Originally Posted by ChronoGrl (Post 703104)
The "Diplocaulus" was made my a Japanese artist which he photographed in a pan on his lawn to appear as though he caught it. The neat thing about that picture was that people actually took it seriously at the time. I can understand why; for a forgery, it looks pretty damn good (I know that I thought it was real when I first saw it).

http://en.wikipedia.org/wiki/Diplocaulus

Vodstok 06-02-2008 04:53 AM

Quote:

Originally Posted by ChronoGrl (Post 703111)

Aha. I was essentially right tho. :) sorry i didnt read your post, since i restated what you said .

ChronoGrl 06-02-2008 05:41 AM

Quote:

Originally Posted by Vodstok (Post 703116)
Aha. I was essentially right tho. :) sorry i didnt read your post, since i restated what you said .
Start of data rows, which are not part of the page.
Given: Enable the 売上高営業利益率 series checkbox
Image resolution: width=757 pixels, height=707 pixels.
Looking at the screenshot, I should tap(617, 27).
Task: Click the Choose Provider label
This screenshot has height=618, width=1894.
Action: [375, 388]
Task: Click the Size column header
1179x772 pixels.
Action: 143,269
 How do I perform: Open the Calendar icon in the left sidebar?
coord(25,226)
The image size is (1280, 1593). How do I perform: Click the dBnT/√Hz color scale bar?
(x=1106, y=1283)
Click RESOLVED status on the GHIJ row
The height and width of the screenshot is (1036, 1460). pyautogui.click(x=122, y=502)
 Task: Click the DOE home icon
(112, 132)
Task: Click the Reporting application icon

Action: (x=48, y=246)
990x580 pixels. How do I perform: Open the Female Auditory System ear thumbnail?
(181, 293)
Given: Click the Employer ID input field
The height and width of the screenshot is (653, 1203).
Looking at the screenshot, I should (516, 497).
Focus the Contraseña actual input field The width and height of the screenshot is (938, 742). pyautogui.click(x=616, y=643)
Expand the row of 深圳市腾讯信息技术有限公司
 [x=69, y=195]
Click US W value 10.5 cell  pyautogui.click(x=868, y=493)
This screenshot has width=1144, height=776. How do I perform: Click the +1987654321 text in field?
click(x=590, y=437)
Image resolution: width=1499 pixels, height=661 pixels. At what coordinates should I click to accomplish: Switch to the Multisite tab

Oh, you were right. My innate NEED for attention won over, though. :rolleyes: heh :o

LOOK WHAT I SAID!

Vodstok 06-02-2008 05:50 AM

Quote:

Originally Posted by ChronoGrl (Post 703125)
Oh, you were right. My innate NEED for attention won over, though. :rolleyes: heh :o

LOOK WHAT I SAID!

:)

I too am a shameless attention whore. look at my posts when i was still running scaredyet.net...

ferretchucker 06-02-2008 01:51 PM

My personal favourite (But very much extinct) sea creature.

MEGALODON
http://i130.photobucket.com/albums/p...ucker/MEG1.jpg

Here's it in comparison with a standard great white and a man.
http://i130.photobucket.com/albums/p...don_scale1.png

And two of the seas greatest creatures-

http://i130.photobucket.com/albums/p...er/whalesq.jpg


But not forgetting, all the way from Scotland -

http://i130.photobucket.com/albums/p...ker/nessie.jpg




P.S- I believe the Salamander thing that __V__ showed is called an albino axelotl.

Vodstok 06-02-2008 03:30 PM

http://i52.photobucket.com/albums/g1...lighthouse.jpg
Axolotl

http://i52.photobucket.com/albums/g1.../FunkyFish.jpg
i think a monkfish

http://i52.photobucket.com/albums/g1...velyOctopi.jpg
blue ringed octopus

http://i52.photobucket.com/albums/g1...i/Crabfish.jpg
marine isopod




http://i52.photobucket.com/albums/g1...seamonster.jpg
A dead, rotting balean whale. I garuntee it.


I can elaborate if you would like.

Vodstok 06-02-2008 03:32 PM

Quote:

Originally Posted by ferretchucker (Post 703240)
P.S- I believe the Salamander thing that __V__ showed is called an albino axelotl.

not albino, they all look like that.

ChronoGrl 06-02-2008 05:20 PM

Megaladons are pretty friggin' spectacular.